Fig. 54—Discoid gastrula (discogastrula) of a bony fish. e ectoderm, i entoderm, w border-swelling or primitive mouth, n albuminous globule of the nutritive yelk, f fat-globule of same, c external membrane (ovolemma), d partition between entoderm and ectoderm (earlier the segmentation-cavity.)
Essentially different from the wide-mouthed discoid gastrula of most of the selachii is the narrow-mouthed discoid gastrula (or epigastrula) of the amniotes, the reptiles, birds, and monotremes; between the two—as an intermediate stage—we have the amphigastrula of the amphibia. The latter has developed from the amphigastrula of the ganoids and dipneusts, whereas the discoid amniote gastrula has been evolved from the amphibian gastrula by the addition of food-yelk. This change of gastrulation is still found in the remarkable ophidia (Gymnophiona, Cœcilia, or Peromela), serpent-like amphibia that live in moist soil in the tropics, and in many respects represent the transition from the gill-breathing amphibia to the lung-breathing reptiles. Their embryonic development has been explained by the fine studies of the brothers Sarasin of Ichthyophis glutinosa at Ceylon (1887), and those of August Brauer of the Hypogeophis rostrata in the Seychelles (1897). It is only by the historical and comparative study of these that we can understand the difficult and obscure gastrulation of the amniotes.
Fig. 55—Longitudinal section through the blastula of a shark (Pristiuris). (From Ruckert.) (Looked at from the left; to the right is the hinder end, H, to the left the fore end, V.) B segmentation-cavity, kz cells of the germinal membrane, dk yelk-nuclei.
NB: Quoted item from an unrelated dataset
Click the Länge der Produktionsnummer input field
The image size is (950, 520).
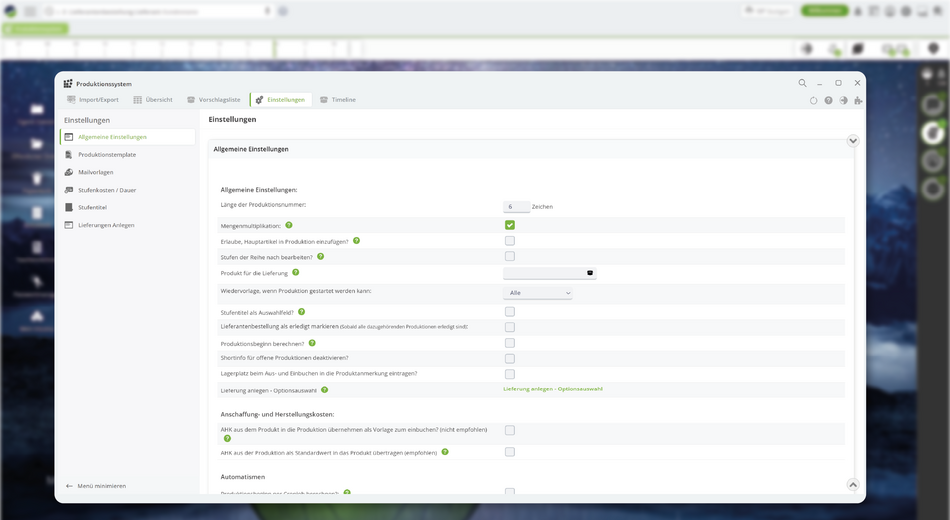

The bird’s egg is particularly important for our purpose, because most of the chief studies of the development of the vertebrates are based on observations of the hen’s egg during hatching. The mammal ovum is much more difficult to obtain and study, and for this practical and obvious reason very rarely thoroughly investigated. But we can get hens’ eggs in any quantity at any time, and, by means of artificial incubation, follow the development of the embryo step by step. The bird’s egg differs considerably from the tiny mammal ovum in size, a large quantity of food-yelk accumulating within the original yelk or the protoplasm of the ovum. This is the yellow ball which we commonly call the yolk of the egg. In order to understand the bird’s egg aright—for it is very often quite wrongly explained—we must examine it in its original condition, and follow it from the very beginning of its development in the bird’s ovary. We then see that the original ovum is a quite small, naked, and simple cell with a nucleus, not differing in either size or shape from the original ovum of the mammals and other animals (cf. Fig. 13 E). As in the case of all the craniota (animals with a skull), the original or primitive ovum (protovum) is covered with a continuous layer of small cells. This membrane is the follicle, from which the ovum afterwards issues. Immediately underneath it the structureless yelk-membrane is secreted from the yelk.
The small primitive ovum of the bird begins very early to take up into itself a quantity of food-stuff through the yelk-membrane, and work it up into the “yellow yelk.” In this way the ovum enters on its second stage (the metovum), which is many times larger than the first, but still only a single enlarged cell. Through the accumulation of the store of yellow yelk within the ball of protoplasm the nucleus it contains (the germinal vesicle) is forced to the surface of the ball. Here it is surrounded by a small quantity of protoplasm, and with this forms the lens-shaped formative yelk (Fig. 15 b). This is seen on the yellow yelk-ball, at a certain point of the surface, as a small round white spot—the “tread” (cicatricula). From this point a thread-like column of white nutritive yelk (d), which contains no yellow yelk-granules, and is softer than the yellow food-yelk, proceeds to the middle of the yellow yelk-ball, and forms there a small central globule of white yelk (Fig. 15 d). The whole of this white yelk is not sharply separated from the yellow yelk, which shows a slight trace of concentric layers in the hard-boiled egg (Fig. 15 c). We also find in the hen’s egg, when we break the shell and take out the yelk, a round small white disk at its surface which corresponds to the tread. But this small white “germinal disk” is now further developed, and is really the gastrula of the chick. The body of the chick is formed from it alone. The whole white and yellow yelk-mass is without any significance for the formation of the embryo, it being merely used as food by the developing chick. The clear, glarous mass of albumin that surrounds the yellow yelk of the bird’s egg, and also the hard chalky shell, are only formed within the oviduct round the impregnated ovum.
Fig. 56—Longitudinal section of the blastula of a shark (Pristiurus) at the beginning of gastrulation. (From Ruckert.) (Seen from the left.) V fore end, H hind end, B segmentation-cavity, ud first trace of the primitive gut, dk yelk-nuclei, fd fine-grained yelk, gd coarse-grained yelk.